To do
Retype exactly the lines below, starting with the line that contains "You are a computer-use" and ending with the last line; leave out any pictures.
Segment Open
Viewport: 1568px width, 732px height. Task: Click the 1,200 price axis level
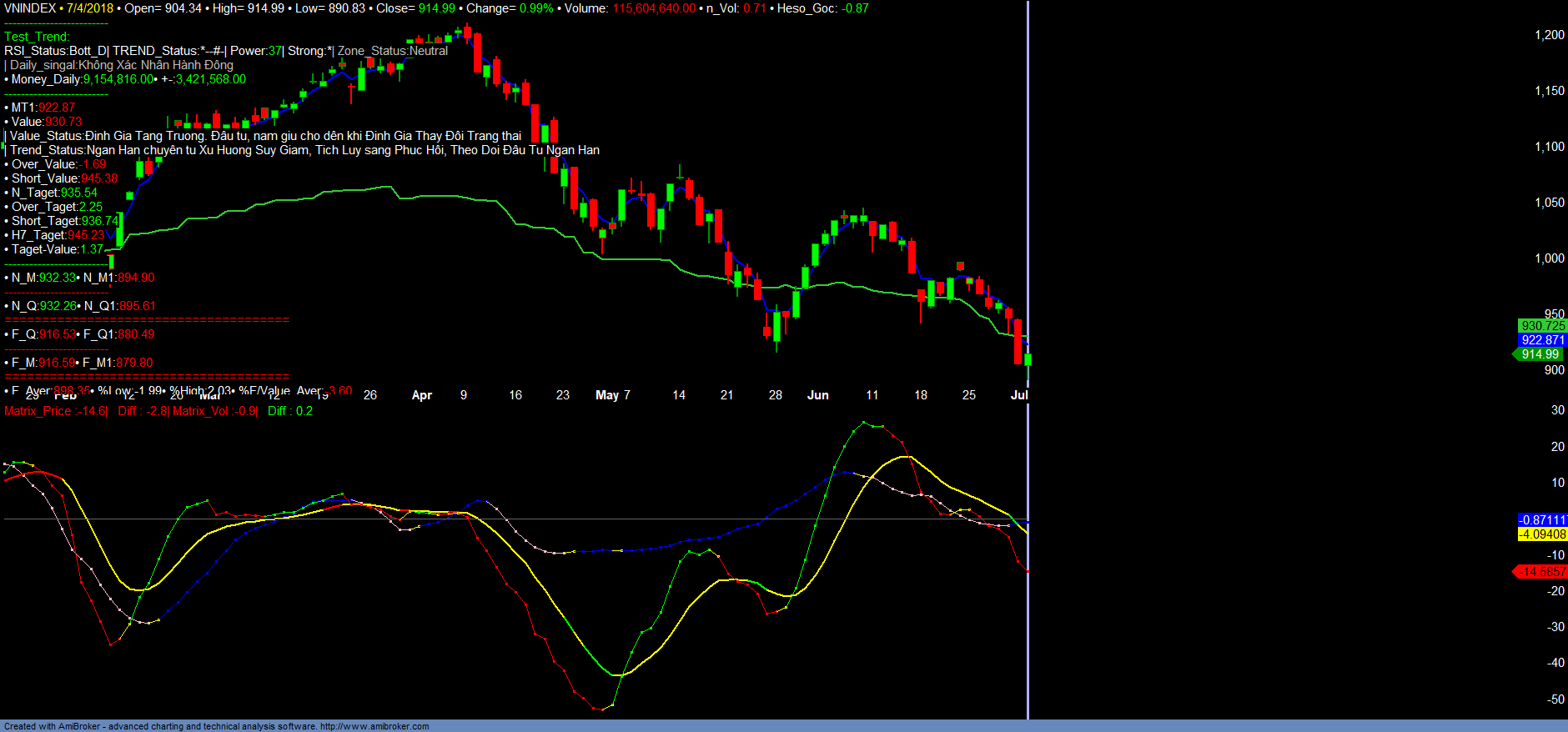pos(1549,35)
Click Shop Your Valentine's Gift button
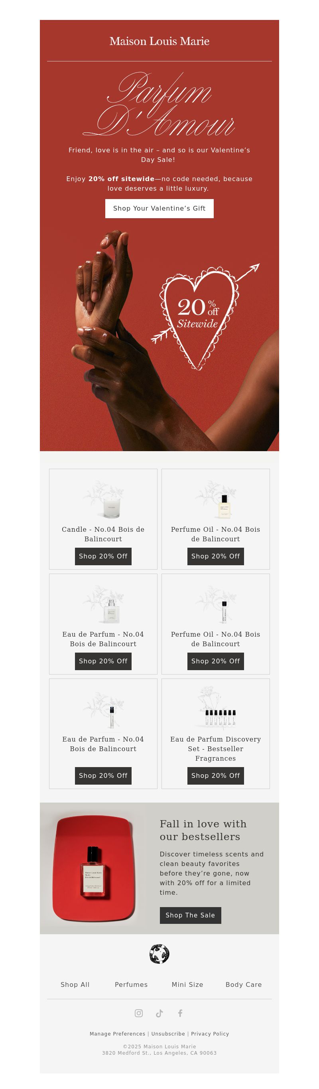The height and width of the screenshot is (1089, 319). pos(159,208)
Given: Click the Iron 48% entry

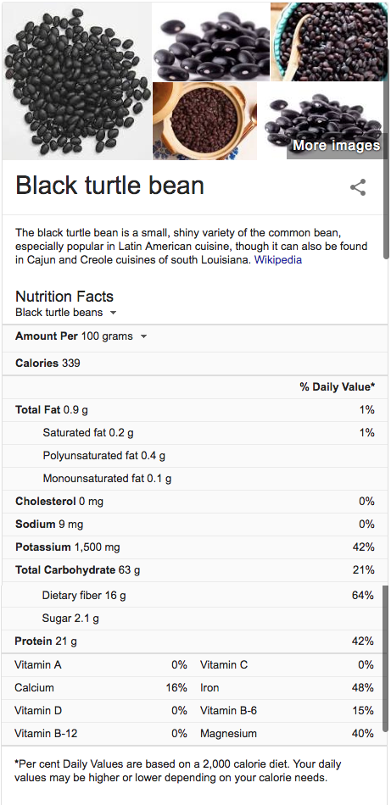Looking at the screenshot, I should click(287, 688).
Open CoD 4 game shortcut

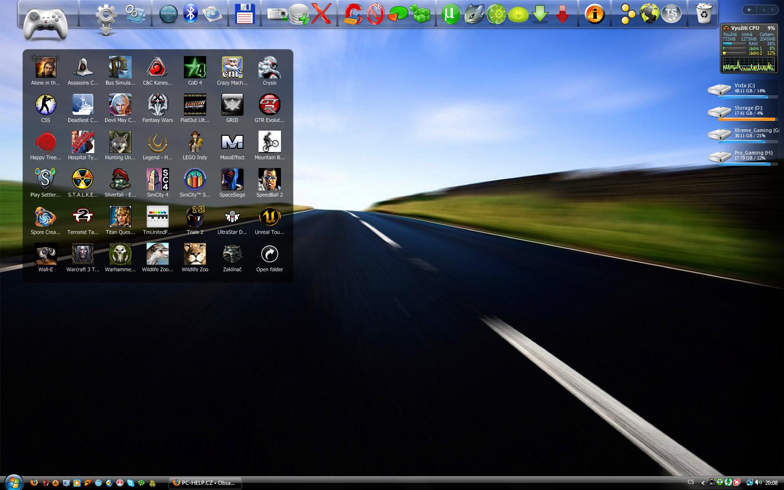(x=195, y=68)
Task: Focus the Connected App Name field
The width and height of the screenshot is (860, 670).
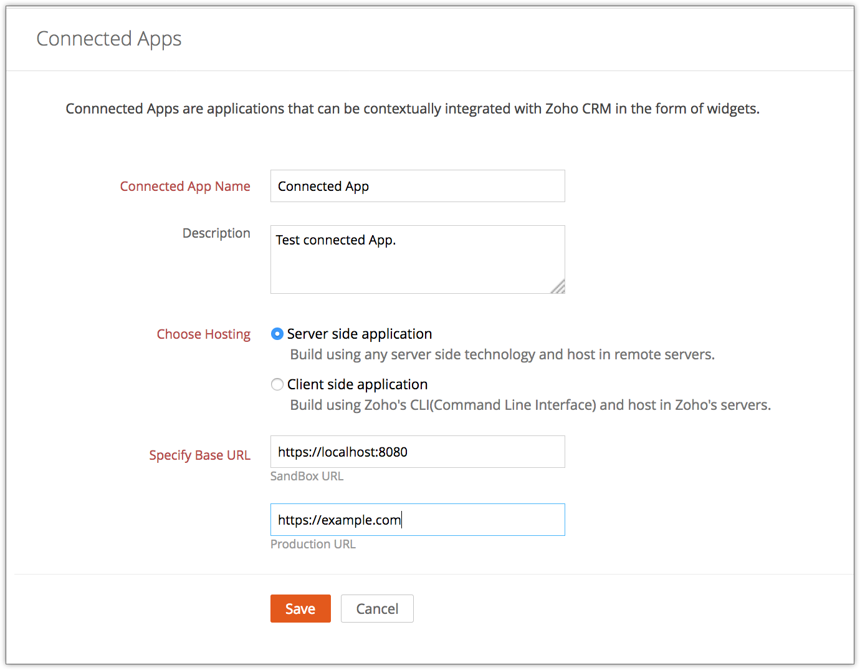Action: click(x=418, y=186)
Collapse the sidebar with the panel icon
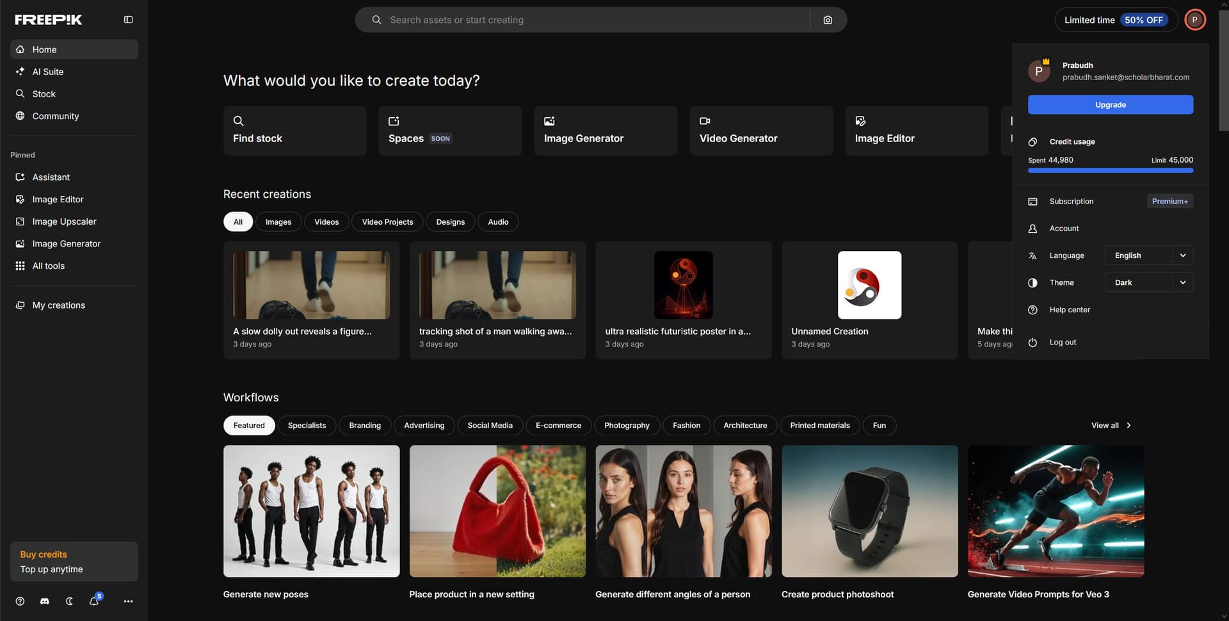This screenshot has height=621, width=1229. (128, 20)
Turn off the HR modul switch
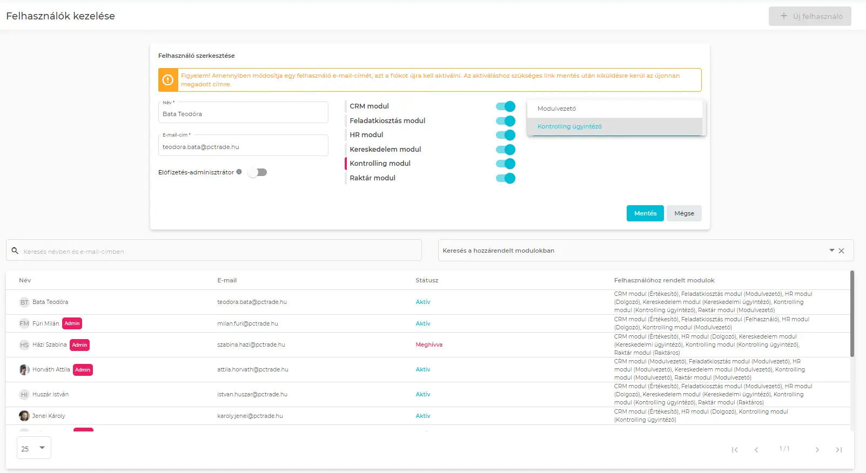The width and height of the screenshot is (866, 473). pyautogui.click(x=506, y=135)
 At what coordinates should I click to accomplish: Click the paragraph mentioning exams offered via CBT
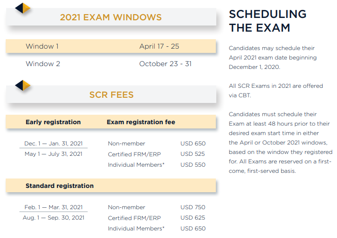pyautogui.click(x=276, y=91)
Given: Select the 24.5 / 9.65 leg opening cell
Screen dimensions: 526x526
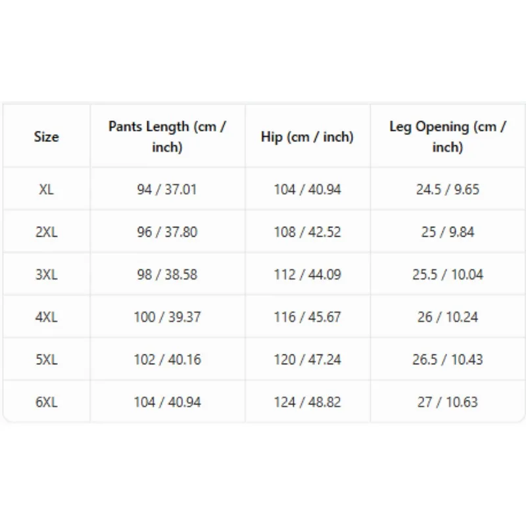Looking at the screenshot, I should click(448, 189).
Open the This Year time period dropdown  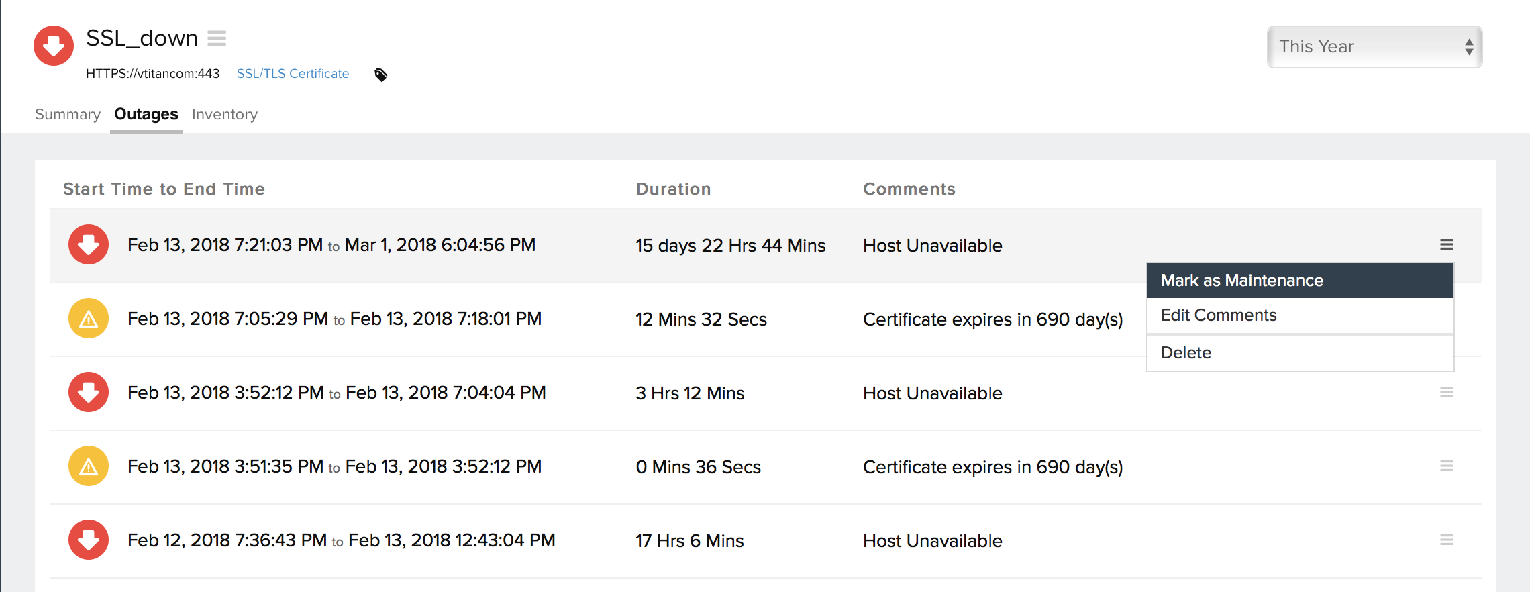pos(1374,47)
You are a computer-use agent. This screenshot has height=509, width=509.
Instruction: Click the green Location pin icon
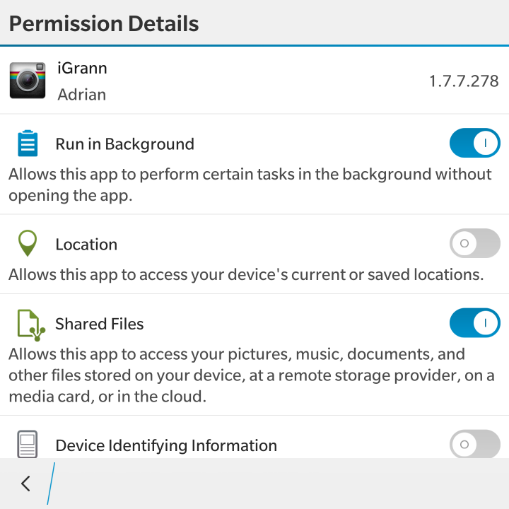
Segment Closed
Result
You are a computer-use agent. This screenshot has height=509, width=509.
Instruction: Click the green Location pin icon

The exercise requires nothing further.